Update the pull request text below: give again the part that opens with "Description" and closes with "had any issues.", putting "branch" in place of "fork".
** begin TEXT SEGMENT **
Make Surface#configure and Surface#get_current_texture non-fatal #6253

alokedesai · 2024-09-11T01:02:45Z

Connections
Link to the issues addressed by this PR, or dependent PRs in other repositories
#3586

Description
This PR attempts to fix API shortcomings in wgpu where Surface#configure and Surface#get_current_texture return fatal errors.

There are two primary changes:

For Surface#configure, use handle_error_nolabel instead of handle_error_fatal. Warp (tens of thousands of daily users) has already made this change in a fork and has not had any issues.
For Surface#get_current_texture change the call to handle_error_fatal to also use handle_error_nolabel. This function is a little trickier to support because we don't easily have access to an ErrorSink and we need to figure out what to return in the case of an error. For the former, I decided to store an optional ErrorSink on the Surface that is only set upon device configuration. I chose to do this so that wgpu consumers can actually use the device push/pop error scope functions to handle the error. I also decided to add new SurfaceStatus::Unknown and SurfaceError::Other variants to denote cases where we weren't able to derive the state of the surface due to an unknown.

Assuming this approach generally looks good, I can address comments and add a changelog entry. Thank you for all of your hard work maintaining this repo!

Testing
I forced both of these functions to always return an error and confirmed that I'm now able to properly handle them as a consumer of this library.

Checklist

Run cargo fmt.
Run cargo clippy. If applicable, add:
- --target wasm32-unknown-unknown
- --target wasm32-unknown-emscripten
Run cargo xtask test to run tests.
Add change to CHANGELOG.md. See simple instructions inside file.
** end TEXT SEGMENT **
** begin STORED DATA **
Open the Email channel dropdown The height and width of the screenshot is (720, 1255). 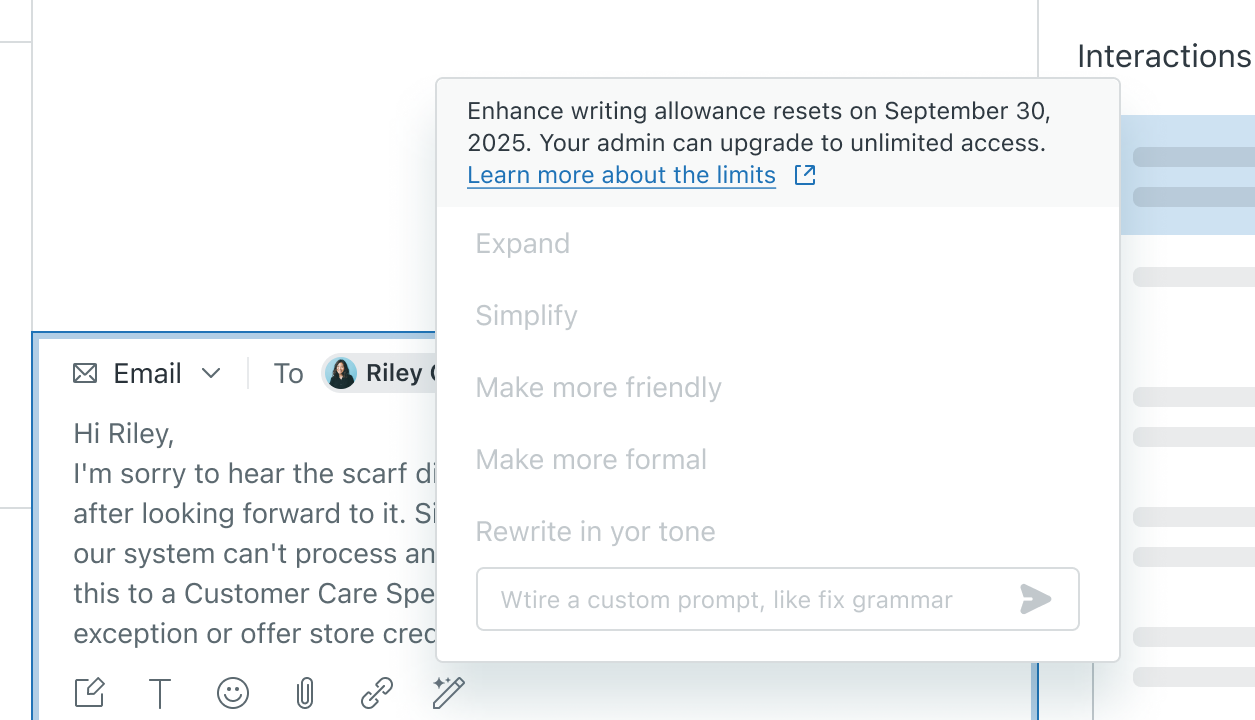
** end STORED DATA **
● **FULL RESPONSE**
Description
This PR attempts to fix API shortcomings in wgpu where Surface#configure and Surface#get_current_texture return fatal errors.

There are two primary changes:

For Surface#configure, use handle_error_nolabel instead of handle_error_fatal. Warp (tens of thousands of daily users) has already made this change in a branch and has not had any issues.